* [TO DO] Revise the material below by changing every "computer-use agent" to "screen-control agent". Leave all the other text exactly as it is.

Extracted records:
-=-=-
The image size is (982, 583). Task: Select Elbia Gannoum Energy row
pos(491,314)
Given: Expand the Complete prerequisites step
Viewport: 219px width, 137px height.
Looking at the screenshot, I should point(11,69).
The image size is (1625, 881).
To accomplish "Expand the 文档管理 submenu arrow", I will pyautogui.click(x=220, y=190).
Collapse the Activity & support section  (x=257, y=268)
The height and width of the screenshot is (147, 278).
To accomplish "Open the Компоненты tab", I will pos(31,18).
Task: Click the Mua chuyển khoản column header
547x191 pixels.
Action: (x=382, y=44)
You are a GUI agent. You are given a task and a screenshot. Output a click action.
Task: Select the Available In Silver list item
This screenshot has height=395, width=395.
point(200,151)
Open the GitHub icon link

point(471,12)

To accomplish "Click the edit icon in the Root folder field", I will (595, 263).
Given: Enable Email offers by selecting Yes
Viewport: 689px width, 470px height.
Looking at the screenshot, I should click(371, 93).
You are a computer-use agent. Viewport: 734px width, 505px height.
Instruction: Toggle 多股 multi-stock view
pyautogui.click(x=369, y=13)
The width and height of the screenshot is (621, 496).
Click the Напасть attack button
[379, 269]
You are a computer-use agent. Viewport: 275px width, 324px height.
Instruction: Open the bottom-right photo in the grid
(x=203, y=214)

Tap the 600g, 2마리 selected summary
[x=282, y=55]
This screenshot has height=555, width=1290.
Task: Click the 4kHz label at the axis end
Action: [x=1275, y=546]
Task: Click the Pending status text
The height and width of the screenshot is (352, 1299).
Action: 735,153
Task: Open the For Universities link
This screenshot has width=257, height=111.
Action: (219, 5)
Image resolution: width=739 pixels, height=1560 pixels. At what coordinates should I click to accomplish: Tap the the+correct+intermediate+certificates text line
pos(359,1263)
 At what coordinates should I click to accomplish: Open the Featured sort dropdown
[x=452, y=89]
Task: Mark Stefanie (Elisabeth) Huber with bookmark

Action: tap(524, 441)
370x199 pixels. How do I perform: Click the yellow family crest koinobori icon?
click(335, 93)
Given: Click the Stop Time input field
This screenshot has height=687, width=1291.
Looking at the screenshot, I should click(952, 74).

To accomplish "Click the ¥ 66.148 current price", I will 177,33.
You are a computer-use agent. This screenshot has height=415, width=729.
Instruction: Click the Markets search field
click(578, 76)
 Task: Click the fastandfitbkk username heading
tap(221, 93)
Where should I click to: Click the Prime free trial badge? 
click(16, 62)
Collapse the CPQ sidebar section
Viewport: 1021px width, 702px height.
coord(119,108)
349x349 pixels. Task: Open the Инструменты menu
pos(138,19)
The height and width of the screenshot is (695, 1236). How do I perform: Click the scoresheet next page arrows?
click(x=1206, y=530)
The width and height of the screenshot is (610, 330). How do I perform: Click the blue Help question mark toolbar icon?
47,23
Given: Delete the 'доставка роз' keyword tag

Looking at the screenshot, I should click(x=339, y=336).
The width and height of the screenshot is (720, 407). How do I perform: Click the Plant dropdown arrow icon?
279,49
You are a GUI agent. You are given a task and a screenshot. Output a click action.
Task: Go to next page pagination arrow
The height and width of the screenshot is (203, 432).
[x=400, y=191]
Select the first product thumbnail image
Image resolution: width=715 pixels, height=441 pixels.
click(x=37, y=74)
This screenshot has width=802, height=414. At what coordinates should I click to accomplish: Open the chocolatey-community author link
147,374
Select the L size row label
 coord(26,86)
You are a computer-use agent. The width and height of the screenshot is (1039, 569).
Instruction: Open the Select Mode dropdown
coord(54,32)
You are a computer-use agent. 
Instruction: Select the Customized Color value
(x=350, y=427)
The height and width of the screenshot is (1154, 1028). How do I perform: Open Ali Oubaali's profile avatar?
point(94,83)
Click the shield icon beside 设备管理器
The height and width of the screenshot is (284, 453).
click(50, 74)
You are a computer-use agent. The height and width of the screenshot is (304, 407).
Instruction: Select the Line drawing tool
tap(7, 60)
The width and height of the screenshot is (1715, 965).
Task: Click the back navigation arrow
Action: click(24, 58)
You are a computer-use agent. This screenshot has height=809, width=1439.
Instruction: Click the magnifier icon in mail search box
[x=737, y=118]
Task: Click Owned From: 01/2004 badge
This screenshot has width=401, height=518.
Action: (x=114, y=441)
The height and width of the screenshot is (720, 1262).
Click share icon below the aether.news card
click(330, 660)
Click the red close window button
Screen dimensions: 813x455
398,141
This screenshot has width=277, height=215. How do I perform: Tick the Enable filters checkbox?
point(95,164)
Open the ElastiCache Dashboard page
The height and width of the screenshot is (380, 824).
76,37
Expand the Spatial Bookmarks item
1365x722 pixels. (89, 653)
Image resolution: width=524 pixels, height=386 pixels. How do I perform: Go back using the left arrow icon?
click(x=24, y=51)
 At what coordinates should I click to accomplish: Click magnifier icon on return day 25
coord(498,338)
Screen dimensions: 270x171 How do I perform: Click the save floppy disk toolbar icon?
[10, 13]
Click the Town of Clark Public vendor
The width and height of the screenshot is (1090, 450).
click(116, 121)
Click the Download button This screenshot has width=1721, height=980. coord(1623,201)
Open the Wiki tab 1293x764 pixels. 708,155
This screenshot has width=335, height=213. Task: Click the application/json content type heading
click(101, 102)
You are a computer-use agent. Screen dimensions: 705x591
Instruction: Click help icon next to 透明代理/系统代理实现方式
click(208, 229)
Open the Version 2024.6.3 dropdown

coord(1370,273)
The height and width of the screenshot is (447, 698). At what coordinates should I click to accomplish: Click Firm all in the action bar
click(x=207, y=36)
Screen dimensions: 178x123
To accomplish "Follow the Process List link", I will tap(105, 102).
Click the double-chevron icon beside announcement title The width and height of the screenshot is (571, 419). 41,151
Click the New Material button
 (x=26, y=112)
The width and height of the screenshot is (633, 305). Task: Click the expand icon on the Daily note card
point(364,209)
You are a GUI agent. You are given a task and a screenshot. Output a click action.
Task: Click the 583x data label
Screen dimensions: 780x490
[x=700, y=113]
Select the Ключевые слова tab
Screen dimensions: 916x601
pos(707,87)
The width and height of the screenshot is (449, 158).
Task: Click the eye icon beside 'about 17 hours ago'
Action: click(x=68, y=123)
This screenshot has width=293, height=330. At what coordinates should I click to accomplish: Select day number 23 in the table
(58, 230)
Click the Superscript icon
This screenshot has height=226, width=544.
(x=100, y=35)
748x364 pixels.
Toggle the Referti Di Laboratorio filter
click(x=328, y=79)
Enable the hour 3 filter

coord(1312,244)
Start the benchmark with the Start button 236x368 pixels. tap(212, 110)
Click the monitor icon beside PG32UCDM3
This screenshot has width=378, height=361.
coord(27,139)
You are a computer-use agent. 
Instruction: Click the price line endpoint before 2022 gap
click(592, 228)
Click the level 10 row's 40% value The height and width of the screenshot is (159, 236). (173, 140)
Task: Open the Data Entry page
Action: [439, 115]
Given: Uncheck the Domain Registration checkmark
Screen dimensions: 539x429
-=-=-
* [TASK ANSWER]
The image size is (982, 583). Task: Select Elbia Gannoum Energy row
pos(491,314)
Given: Expand the Complete prerequisites step
Viewport: 219px width, 137px height.
Looking at the screenshot, I should point(11,69).
The image size is (1625, 881).
To accomplish "Expand the 文档管理 submenu arrow", I will pyautogui.click(x=220, y=190).
Collapse the Activity & support section  (x=257, y=268)
The height and width of the screenshot is (147, 278).
To accomplish "Open the Компоненты tab", I will pos(31,18).
Task: Click the Mua chuyển khoản column header
547x191 pixels.
Action: (x=382, y=44)
You are a GUI agent. You are given a task and a screenshot. Output a click action.
Task: Select the Available In Silver list item
This screenshot has height=395, width=395.
point(200,151)
Open the GitHub icon link

point(471,12)

To accomplish "Click the edit icon in the Root folder field", I will (595, 263).
Given: Enable Email offers by selecting Yes
Viewport: 689px width, 470px height.
Looking at the screenshot, I should click(371, 93).
You are a screen-control agent. Viewport: 734px width, 505px height.
Instruction: Toggle 多股 multi-stock view
pyautogui.click(x=369, y=13)
The width and height of the screenshot is (621, 496).
Click the Напасть attack button
[379, 269]
You are a screen-control agent. Viewport: 275px width, 324px height.
Instruction: Open the bottom-right photo in the grid
(x=203, y=214)

Tap the 600g, 2마리 selected summary
[x=282, y=55]
This screenshot has height=555, width=1290.
Task: Click the 4kHz label at the axis end
Action: [x=1275, y=546]
Task: Click the Pending status text
The height and width of the screenshot is (352, 1299).
Action: 735,153
Task: Open the For Universities link
This screenshot has width=257, height=111.
Action: (219, 5)
Image resolution: width=739 pixels, height=1560 pixels. At what coordinates should I click to accomplish: Tap the the+correct+intermediate+certificates text line
pos(359,1263)
 At what coordinates should I click to accomplish: Open the Featured sort dropdown
[x=452, y=89]
Task: Mark Stefanie (Elisabeth) Huber with bookmark

Action: tap(524, 441)
370x199 pixels. How do I perform: Click the yellow family crest koinobori icon?
click(335, 93)
Given: Click the Stop Time input field
This screenshot has height=687, width=1291.
Looking at the screenshot, I should click(952, 74).

To accomplish "Click the ¥ 66.148 current price", I will 177,33.
You are a screen-control agent. This screenshot has height=415, width=729.
Instruction: Click the Markets search field
click(578, 76)
 Task: Click the fastandfitbkk username heading
tap(221, 93)
Where should I click to: Click the Prime free trial badge? 
click(16, 62)
Collapse the CPQ sidebar section
Viewport: 1021px width, 702px height.
coord(119,108)
349x349 pixels. Task: Open the Инструменты menu
pos(138,19)
The height and width of the screenshot is (695, 1236). How do I perform: Click the scoresheet next page arrows?
click(x=1206, y=530)
The width and height of the screenshot is (610, 330). How do I perform: Click the blue Help question mark toolbar icon?
47,23
Given: Delete the 'доставка роз' keyword tag

Looking at the screenshot, I should click(x=339, y=336).
The width and height of the screenshot is (720, 407). How do I perform: Click the Plant dropdown arrow icon?
279,49
You are a GUI agent. You are given a task and a screenshot. Output a click action.
Task: Go to next page pagination arrow
The height and width of the screenshot is (203, 432).
[x=400, y=191]
Select the first product thumbnail image
Image resolution: width=715 pixels, height=441 pixels.
click(x=37, y=74)
This screenshot has width=802, height=414. At what coordinates should I click to accomplish: Open the chocolatey-community author link
147,374
Select the L size row label
 coord(26,86)
You are a screen-control agent. The width and height of the screenshot is (1039, 569).
Instruction: Open the Select Mode dropdown
coord(54,32)
You are a screen-control agent. 
Instruction: Select the Customized Color value
(x=350, y=427)
The height and width of the screenshot is (1154, 1028). How do I perform: Open Ali Oubaali's profile avatar?
point(94,83)
Click the shield icon beside 设备管理器
The height and width of the screenshot is (284, 453).
click(50, 74)
You are a screen-control agent. The height and width of the screenshot is (304, 407).
Instruction: Select the Line drawing tool
tap(7, 60)
The width and height of the screenshot is (1715, 965).
Task: Click the back navigation arrow
Action: click(24, 58)
You are a screen-control agent. This screenshot has height=809, width=1439.
Instruction: Click the magnifier icon in mail search box
[x=737, y=118]
Task: Click Owned From: 01/2004 badge
This screenshot has width=401, height=518.
Action: (x=114, y=441)
The height and width of the screenshot is (720, 1262).
Click share icon below the aether.news card
click(330, 660)
Click the red close window button
Screen dimensions: 813x455
398,141
This screenshot has width=277, height=215. How do I perform: Tick the Enable filters checkbox?
point(95,164)
Open the ElastiCache Dashboard page
The height and width of the screenshot is (380, 824).
76,37
Expand the Spatial Bookmarks item
1365x722 pixels. (89, 653)
Image resolution: width=524 pixels, height=386 pixels. How do I perform: Go back using the left arrow icon?
click(x=24, y=51)
 At what coordinates should I click to accomplish: Click magnifier icon on return day 25
coord(498,338)
Screen dimensions: 270x171 How do I perform: Click the save floppy disk toolbar icon?
[10, 13]
Click the Town of Clark Public vendor
The width and height of the screenshot is (1090, 450).
click(116, 121)
Click the Download button This screenshot has width=1721, height=980. coord(1623,201)
Open the Wiki tab 1293x764 pixels. 708,155
This screenshot has width=335, height=213. Task: Click the application/json content type heading
click(101, 102)
You are a screen-control agent. Screen dimensions: 705x591
Instruction: Click help icon next to 透明代理/系统代理实现方式
click(208, 229)
Open the Version 2024.6.3 dropdown

coord(1370,273)
The height and width of the screenshot is (447, 698). At what coordinates should I click to accomplish: Click Firm all in the action bar
click(x=207, y=36)
Screen dimensions: 178x123
To accomplish "Follow the Process List link", I will tap(105, 102).
Click the double-chevron icon beside announcement title The width and height of the screenshot is (571, 419). 41,151
Click the New Material button
 (x=26, y=112)
The width and height of the screenshot is (633, 305). Task: Click the expand icon on the Daily note card
point(364,209)
You are a GUI agent. You are given a task and a screenshot. Output a click action.
Task: Click the 583x data label
Screen dimensions: 780x490
[x=700, y=113]
Select the Ключевые слова tab
Screen dimensions: 916x601
pos(707,87)
The width and height of the screenshot is (449, 158).
Task: Click the eye icon beside 'about 17 hours ago'
Action: click(x=68, y=123)
This screenshot has width=293, height=330. At what coordinates should I click to accomplish: Select day number 23 in the table
(58, 230)
Click the Superscript icon
This screenshot has height=226, width=544.
(x=100, y=35)
748x364 pixels.
Toggle the Referti Di Laboratorio filter
click(x=328, y=79)
Enable the hour 3 filter

coord(1312,244)
Start the benchmark with the Start button 236x368 pixels. tap(212, 110)
Click the monitor icon beside PG32UCDM3
This screenshot has width=378, height=361.
coord(27,139)
You are a screen-control agent. 
Instruction: Click the price line endpoint before 2022 gap
click(592, 228)
Click the level 10 row's 40% value The height and width of the screenshot is (159, 236). (173, 140)
Task: Open the Data Entry page
Action: [439, 115]
Given: Uncheck the Domain Registration checkmark
Screen dimensions: 539x429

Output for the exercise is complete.